An aspect combinable with the example implementation further includes running the downhole tool from the terranean surface through the wellbore to a depth that is uphole of the plurality of completion components with the expandable reamer in the retracted position.


In another aspect combinable with any of the previous aspects, the cutting assembly includes a plurality of expandable cutters.


In another aspect combinable with any of the previous aspects, the at least one of the completion components includes an open hole packer.


In another aspect combinable with any of the previous aspects, the subset of the plurality of completion components include at least one of: a cement valve or a liner float.

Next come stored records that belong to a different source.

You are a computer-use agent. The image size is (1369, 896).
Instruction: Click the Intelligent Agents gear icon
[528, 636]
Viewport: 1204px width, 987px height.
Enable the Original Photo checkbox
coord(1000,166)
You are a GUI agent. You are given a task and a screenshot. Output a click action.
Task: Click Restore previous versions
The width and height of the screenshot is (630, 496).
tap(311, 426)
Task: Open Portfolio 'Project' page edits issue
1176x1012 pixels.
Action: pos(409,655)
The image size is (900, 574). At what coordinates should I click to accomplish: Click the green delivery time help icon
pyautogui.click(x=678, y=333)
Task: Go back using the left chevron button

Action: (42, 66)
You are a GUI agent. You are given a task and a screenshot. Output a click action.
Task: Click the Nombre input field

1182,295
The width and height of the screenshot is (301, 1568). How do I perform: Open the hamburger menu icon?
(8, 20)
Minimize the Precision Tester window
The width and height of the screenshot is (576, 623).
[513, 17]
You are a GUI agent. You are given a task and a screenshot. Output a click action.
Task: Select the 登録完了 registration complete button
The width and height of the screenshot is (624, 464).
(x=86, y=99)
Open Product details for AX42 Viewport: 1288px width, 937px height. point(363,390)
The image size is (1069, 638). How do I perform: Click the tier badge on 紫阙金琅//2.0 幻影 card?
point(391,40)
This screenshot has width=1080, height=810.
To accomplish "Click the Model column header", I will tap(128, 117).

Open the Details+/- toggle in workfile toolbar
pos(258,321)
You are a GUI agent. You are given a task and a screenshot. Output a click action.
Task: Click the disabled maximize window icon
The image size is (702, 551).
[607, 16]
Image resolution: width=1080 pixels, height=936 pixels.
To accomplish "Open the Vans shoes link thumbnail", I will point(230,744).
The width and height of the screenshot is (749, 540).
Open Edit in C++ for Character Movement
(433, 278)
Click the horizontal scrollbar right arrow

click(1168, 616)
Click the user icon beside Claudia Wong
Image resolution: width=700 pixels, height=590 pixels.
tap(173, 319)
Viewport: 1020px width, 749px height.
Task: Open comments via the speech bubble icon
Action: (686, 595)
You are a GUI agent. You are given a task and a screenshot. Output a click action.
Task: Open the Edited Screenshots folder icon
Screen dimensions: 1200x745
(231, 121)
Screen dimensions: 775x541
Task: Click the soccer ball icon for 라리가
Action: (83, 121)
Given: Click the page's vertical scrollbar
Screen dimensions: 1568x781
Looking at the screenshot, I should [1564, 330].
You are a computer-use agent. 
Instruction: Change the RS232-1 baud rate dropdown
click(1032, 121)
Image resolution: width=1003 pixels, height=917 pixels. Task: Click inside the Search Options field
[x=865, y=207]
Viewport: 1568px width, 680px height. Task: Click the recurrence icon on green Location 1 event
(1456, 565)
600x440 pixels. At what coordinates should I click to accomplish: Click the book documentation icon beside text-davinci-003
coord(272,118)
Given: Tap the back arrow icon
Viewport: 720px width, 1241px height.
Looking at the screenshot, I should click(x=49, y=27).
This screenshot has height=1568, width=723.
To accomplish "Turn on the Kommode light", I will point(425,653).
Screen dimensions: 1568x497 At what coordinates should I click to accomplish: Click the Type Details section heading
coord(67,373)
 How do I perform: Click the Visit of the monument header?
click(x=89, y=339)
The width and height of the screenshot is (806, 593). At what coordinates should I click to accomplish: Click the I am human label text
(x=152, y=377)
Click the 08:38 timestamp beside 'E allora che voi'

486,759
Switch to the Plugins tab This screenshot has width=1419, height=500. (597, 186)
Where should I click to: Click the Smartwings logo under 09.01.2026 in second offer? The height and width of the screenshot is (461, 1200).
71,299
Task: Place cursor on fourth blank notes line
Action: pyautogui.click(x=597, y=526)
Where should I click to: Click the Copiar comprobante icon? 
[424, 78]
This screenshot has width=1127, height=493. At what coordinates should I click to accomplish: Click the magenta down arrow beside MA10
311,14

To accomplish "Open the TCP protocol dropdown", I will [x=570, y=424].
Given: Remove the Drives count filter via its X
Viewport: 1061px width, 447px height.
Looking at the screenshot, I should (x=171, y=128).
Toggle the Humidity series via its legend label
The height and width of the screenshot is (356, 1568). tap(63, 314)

In another aspect combinable with any of the previous aspects, the first portion includes cement, and the second portion includes at least a part of the cement valve or the liner float.


In another aspect combinable with any of the previous aspects, the subset of the plurality of completion components are coupled to a tubular that is installed in the wellbore.


In another aspect combinable with any of the previous aspects, the tubular includes a wellbore liner.


In another aspect combinable with any of the previous aspects, running the downhole tool on the downhole conveyance includes running the downhole tool on a tubular work string that includes drill pipe.


In another aspect combinable with any of the previous aspects, adjusting the expandable reamer from the retracted position to the activated position includes at least one of mechanically adjusting the expandable reamer from the retracted position to the activated position; electrically adjusting the expandable reamer from the retracted position to the activated position; or hydraulically adjusting the expandable reamer from the retracted position to the activated position.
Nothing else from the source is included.